Ultimately, whenever there’s a credit expansion it follows that asset values get inflated and can’t be sustained by people’s incomes, sparking a massive correction. It was a similar story behind the 2008 financial crisis and stock market crash of 2015. But one factor above all else sets China’s current experience apart and renders any course correction more difficult to engineer: Xi’s support for Russian President Vladimir Putin’s war of choice in Ukraine.
“It’s China’s worst economic crisis since the Cultural Revolution,” says James H. Nolt, an adjunct professor at New York University and senior fellow at the World Policy Institute. “One of the biggest mistakes in Chinese foreign policy in the last half-century has been lining up with Russia.”
On the face of it, China has so far avoided the rampant inflation that has blighted many parts of the world. However, what China does import with relish is food, fuel, fertilizer, and non-ferrous metals—all of which have been severely impacted by the war in Ukraine. A lot of the Ukrainian grain that Putin is blocking from being transported across the Black Sea is actually bound for China. And at the same time, China’s exports have been hit by sanctions and slowdowns across the world, not least given the 20-member Eurozone is now in recession.

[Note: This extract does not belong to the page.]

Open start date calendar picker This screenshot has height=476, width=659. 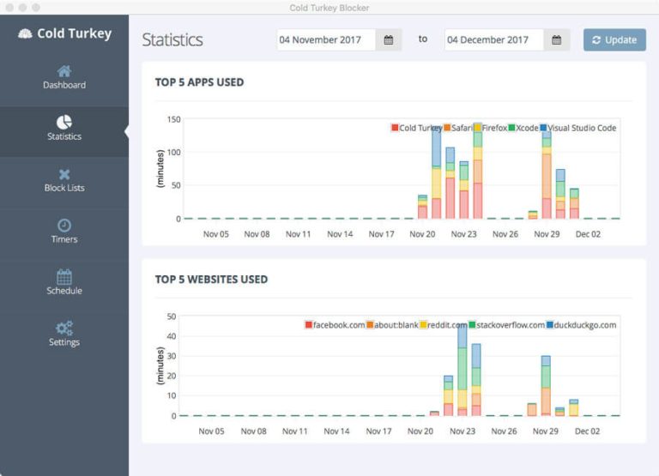pos(389,40)

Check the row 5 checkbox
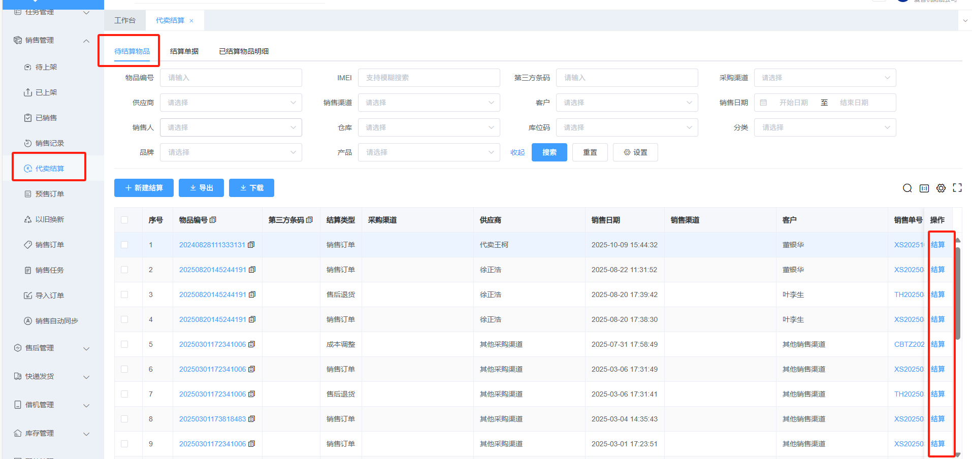(124, 344)
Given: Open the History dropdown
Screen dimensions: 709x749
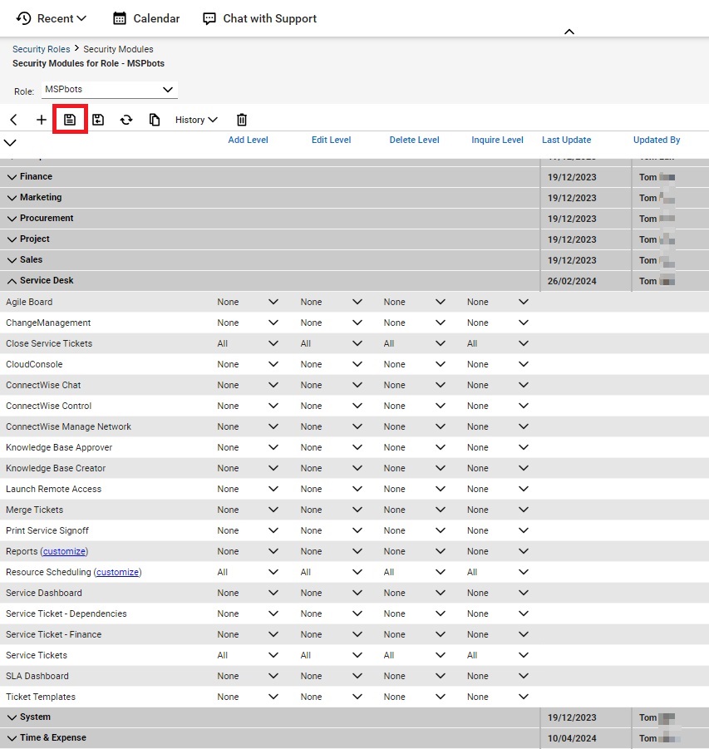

Another crucial aspect is Xi’s signature $1 trillion Belt and Road Initiative (BRI). Around one-third of Chinese loans for the BRI went to Persian Gulf states and are arguably more secure today due to high oil prices. But another third went to developing nations like Pakistan and Egypt that are suffering from catastrophic inflation and price hikes directly stemming from the war in Ukraine. And the final third goes to Russia itself.
According to financial data firm Refinitiv, Russia ranks top for BRI ventures with the country hosting 113 projects valued at $291 billion in 2019. Today, however, crippling sanctions mean nearly all these loans are non-performing. Given China’s voracious appetite for energy, some will likely be serviced by Russian oil and gas exports. But the projects themselves—and the future prosperity they promised—are largely stalled.
Nearly 60% of China’s foreign loans are now to countries in debt crises, compared to just 5% in 2010, according to a report by researchers from the World Bank, Harvard Kennedy School, AidData, and the Kiel Institute for the World Economy. In addition, a total of $76.8 billion in debt was renegotiated—and in some cases written off entirely—from 2020 to 2022, according to the Rhodium Group.
“Much of that trillion dollars in BRI capital has been thrown away,” says Nolt. “Many of those projects will never be completed and will never return anything.”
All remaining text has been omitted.